Bullish and Bearish Views: Healthy Expansion or Structural Risks?
● Optimistic/Supporters: This is a Healthy Expansion and Maturity Signal
● Supporters argue that "record trading volume + Gas dropping to around $0.17" precisely indicates that the scaling route and multi-layer architecture are working:
● Users and applications gain low-cost high-frequency interaction experiences, the network's carrying capacity increases, and long-term activity and developer stickiness are enhanced.
● The mainnet's role has upgraded to a high-value settlement layer, avoiding falling back into the previous cycle's "high fees blocking + user loss" vicious cycle.
● High staking rates and the activity of the multi-layer ecosystem have diversified the network's security budget, no longer relying solely on high Gas fees for maintenance.
● Pessimistic/Opponents: Concerns Over Revenue Decline and Security Budget Pressure
● Cautious observers point out that persistently low Gas levels may lead to:
● Declines in protocol revenue and destruction, weakening the value support for underlying assets, which in turn affects the long-term enthusiasm of validators and stakers.
● As execution spills over to L2 and other L1s, the mainnet's direct control and bargaining power over users and developers decline, creating uncertainty about whether it can maintain its current settlement position in the long term.
● The multi-layer architecture and cross-chain bridges amplify system complexity; if a key component fails, it may transmit risks through multi-layer capital paths, triggering chain reactions.
Outlook: The Future of Public Chains in the New Normal of Low Gas
In the short term, the market will continue to focus on whether Ethereum's mainnet Gas costs can stabilize at low levels, the sustained expansion of L2 trading volumes and capital scales, and the ability of other high-performance L1s to meet execution demands.
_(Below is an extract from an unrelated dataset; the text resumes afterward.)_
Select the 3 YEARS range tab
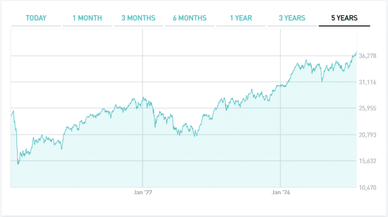Screen dimensions: 388x217 (292, 18)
If the combination of "high trading volume + low Gas" can be maintained over a longer period and matched with robust staking and security budget mechanisms, then the valuation logic and competitive landscape of L1 under a multi-layer architecture will be thoroughly reshaped: the value of the settlement layer will derive more from its hub position and security endorsement within the entire network, rather than a single fee metric. Conversely, if Gas surges again or key aspects of the multi-layer architecture expose systemic risks, the current round of "low fees and high usage" prosperity may also be forced to reprice.